Express the entries below as a JSON array of strings, with one string per line. Omit blank lines.

Interface element records:
⁂

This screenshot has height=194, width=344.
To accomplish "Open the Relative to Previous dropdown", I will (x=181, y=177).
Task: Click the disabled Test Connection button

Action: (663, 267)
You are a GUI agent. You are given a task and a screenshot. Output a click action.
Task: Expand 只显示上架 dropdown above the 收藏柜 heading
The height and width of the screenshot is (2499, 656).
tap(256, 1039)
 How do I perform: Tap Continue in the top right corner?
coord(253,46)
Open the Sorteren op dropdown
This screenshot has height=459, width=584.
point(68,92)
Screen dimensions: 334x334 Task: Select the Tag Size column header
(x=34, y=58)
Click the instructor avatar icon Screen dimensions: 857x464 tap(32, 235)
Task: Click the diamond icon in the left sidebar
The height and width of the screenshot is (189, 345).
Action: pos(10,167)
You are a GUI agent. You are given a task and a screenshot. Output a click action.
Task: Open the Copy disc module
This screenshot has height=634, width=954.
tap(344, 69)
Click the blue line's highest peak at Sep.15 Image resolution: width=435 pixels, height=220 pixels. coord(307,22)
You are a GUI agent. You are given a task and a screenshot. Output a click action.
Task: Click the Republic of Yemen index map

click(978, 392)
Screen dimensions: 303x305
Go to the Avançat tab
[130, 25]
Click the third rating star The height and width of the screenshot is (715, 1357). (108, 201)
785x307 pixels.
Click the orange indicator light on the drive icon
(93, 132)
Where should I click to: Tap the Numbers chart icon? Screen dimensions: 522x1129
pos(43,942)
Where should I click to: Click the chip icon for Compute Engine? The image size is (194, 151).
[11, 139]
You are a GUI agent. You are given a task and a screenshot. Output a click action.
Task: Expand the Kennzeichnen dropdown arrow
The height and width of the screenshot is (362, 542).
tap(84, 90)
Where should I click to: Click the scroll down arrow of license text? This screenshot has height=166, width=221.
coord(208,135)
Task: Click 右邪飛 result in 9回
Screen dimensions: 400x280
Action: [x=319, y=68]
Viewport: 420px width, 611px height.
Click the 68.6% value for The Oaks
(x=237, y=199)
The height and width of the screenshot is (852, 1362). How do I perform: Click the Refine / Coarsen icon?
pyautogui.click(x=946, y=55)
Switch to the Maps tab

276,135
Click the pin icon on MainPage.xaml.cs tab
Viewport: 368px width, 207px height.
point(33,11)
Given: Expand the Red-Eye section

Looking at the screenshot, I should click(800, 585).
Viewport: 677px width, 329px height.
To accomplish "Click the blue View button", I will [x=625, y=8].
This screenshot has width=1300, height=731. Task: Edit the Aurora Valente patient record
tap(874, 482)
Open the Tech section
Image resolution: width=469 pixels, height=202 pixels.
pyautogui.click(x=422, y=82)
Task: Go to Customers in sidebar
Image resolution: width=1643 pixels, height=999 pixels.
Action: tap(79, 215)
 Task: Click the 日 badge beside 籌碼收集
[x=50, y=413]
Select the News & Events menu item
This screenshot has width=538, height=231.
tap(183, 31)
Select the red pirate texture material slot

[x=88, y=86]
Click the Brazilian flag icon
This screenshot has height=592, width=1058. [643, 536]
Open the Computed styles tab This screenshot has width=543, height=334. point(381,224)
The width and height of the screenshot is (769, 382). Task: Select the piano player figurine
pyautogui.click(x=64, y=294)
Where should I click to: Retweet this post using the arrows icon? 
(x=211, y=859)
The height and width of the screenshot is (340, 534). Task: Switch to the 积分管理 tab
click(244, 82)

⁂

→ Output:
[
  "This screenshot has height=194, width=344.",
  "To accomplish \"Open the Relative to Previous dropdown\", I will (x=181, y=177).",
  "Task: Click the disabled Test Connection button",
  "Action: (663, 267)",
  "You are a GUI agent. You are given a task and a screenshot. Output a click action.",
  "Task: Expand 只显示上架 dropdown above the 收藏柜 heading",
  "The height and width of the screenshot is (2499, 656).",
  "tap(256, 1039)",
  " How do I perform: Tap Continue in the top right corner?",
  "coord(253,46)",
  "Open the Sorteren op dropdown",
  "This screenshot has height=459, width=584.",
  "point(68,92)",
  "Screen dimensions: 334x334 Task: Select the Tag Size column header",
  "(x=34, y=58)",
  "Click the instructor avatar icon Screen dimensions: 857x464 tap(32, 235)",
  "Task: Click the diamond icon in the left sidebar",
  "The height and width of the screenshot is (189, 345).",
  "Action: pos(10,167)",
  "You are a GUI agent. You are given a task and a screenshot. Output a click action.",
  "Task: Open the Copy disc module",
  "This screenshot has height=634, width=954.",
  "tap(344, 69)",
  "Click the blue line's highest peak at Sep.15 Image resolution: width=435 pixels, height=220 pixels. coord(307,22)",
  "You are a GUI agent. You are given a task and a screenshot. Output a click action.",
  "Task: Click the Republic of Yemen index map",
  "click(978, 392)",
  "Screen dimensions: 303x305",
  "Go to the Avançat tab",
  "[130, 25]",
  "Click the third rating star The height and width of the screenshot is (715, 1357). (108, 201)",
  "785x307 pixels.",
  "Click the orange indicator light on the drive icon",
  "(93, 132)",
  "Where should I click to: Tap the Numbers chart icon? Screen dimensions: 522x1129",
  "pos(43,942)",
  "Where should I click to: Click the chip icon for Compute Engine? The image size is (194, 151).",
  "[11, 139]",
  "You are a GUI agent. You are given a task and a screenshot. Output a click action.",
  "Task: Expand the Kennzeichnen dropdown arrow",
  "The height and width of the screenshot is (362, 542).",
  "tap(84, 90)",
  "Where should I click to: Click the scroll down arrow of license text? This screenshot has height=166, width=221.",
  "coord(208,135)",
  "Task: Click 右邪飛 result in 9回",
  "Screen dimensions: 400x280",
  "Action: [x=319, y=68]",
  "Viewport: 420px width, 611px height.",
  "Click the 68.6% value for The Oaks",
  "(x=237, y=199)",
  "The height and width of the screenshot is (852, 1362). How do I perform: Click the Refine / Coarsen icon?",
  "pyautogui.click(x=946, y=55)",
  "Switch to the Maps tab",
  "276,135",
  "Click the pin icon on MainPage.xaml.cs tab",
  "Viewport: 368px width, 207px height.",
  "point(33,11)",
  "Given: Expand the Red-Eye section",
  "Looking at the screenshot, I should click(800, 585).",
  "Viewport: 677px width, 329px height.",
  "To accomplish \"Click the blue View button\", I will [x=625, y=8].",
  "This screenshot has width=1300, height=731. Task: Edit the Aurora Valente patient record",
  "tap(874, 482)",
  "Open the Tech section",
  "Image resolution: width=469 pixels, height=202 pixels.",
  "pyautogui.click(x=422, y=82)",
  "Task: Go to Customers in sidebar",
  "Image resolution: width=1643 pixels, height=999 pixels.",
  "Action: tap(79, 215)",
  " Task: Click the 日 badge beside 籌碼收集",
  "[x=50, y=413]",
  "Select the News & Events menu item",
  "This screenshot has width=538, height=231.",
  "tap(183, 31)",
  "Select the red pirate texture material slot",
  "[x=88, y=86]",
  "Click the Brazilian flag icon",
  "This screenshot has height=592, width=1058. [643, 536]",
  "Open the Computed styles tab This screenshot has width=543, height=334. point(381,224)",
  "The width and height of the screenshot is (769, 382). Task: Select the piano player figurine",
  "pyautogui.click(x=64, y=294)",
  "Where should I click to: Retweet this post using the arrows icon? ",
  "(x=211, y=859)",
  "The height and width of the screenshot is (340, 534). Task: Switch to the 积分管理 tab",
  "click(244, 82)"
]